Data supplied section start

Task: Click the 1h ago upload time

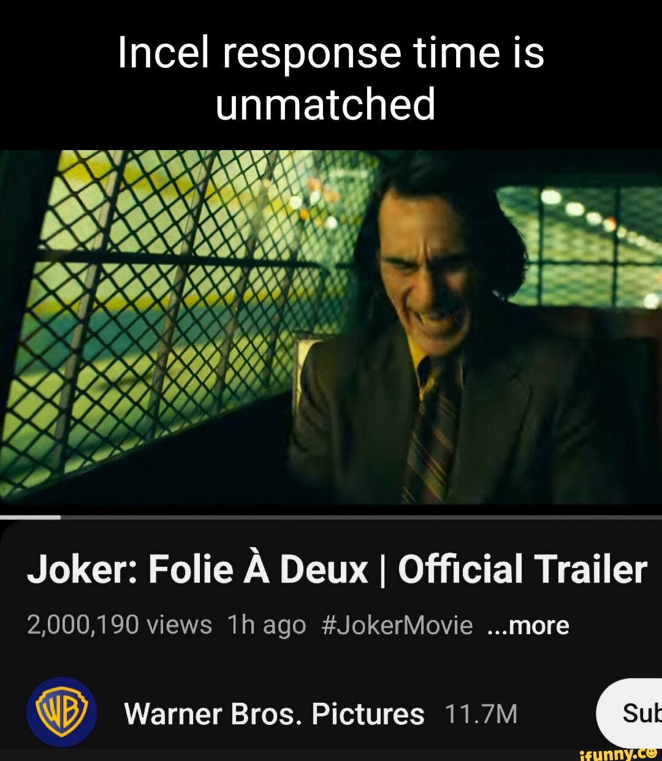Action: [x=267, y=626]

Data supplied section end
Data supplied section start

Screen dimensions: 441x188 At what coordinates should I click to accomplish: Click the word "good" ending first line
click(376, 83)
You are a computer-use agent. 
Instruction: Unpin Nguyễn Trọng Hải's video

Data supplied section end

What you have to do: Among the records above, a stretch begins at the line containing "You are a computer-use agent." and ends at the line containing "Instruction: Unpin Nguyễn Trọng Hải's video". Restate that stretch word for word, and nothing else.

Reply to the task:
You are a computer-use agent. 
Instruction: Unpin Nguyễn Trọng Hải's video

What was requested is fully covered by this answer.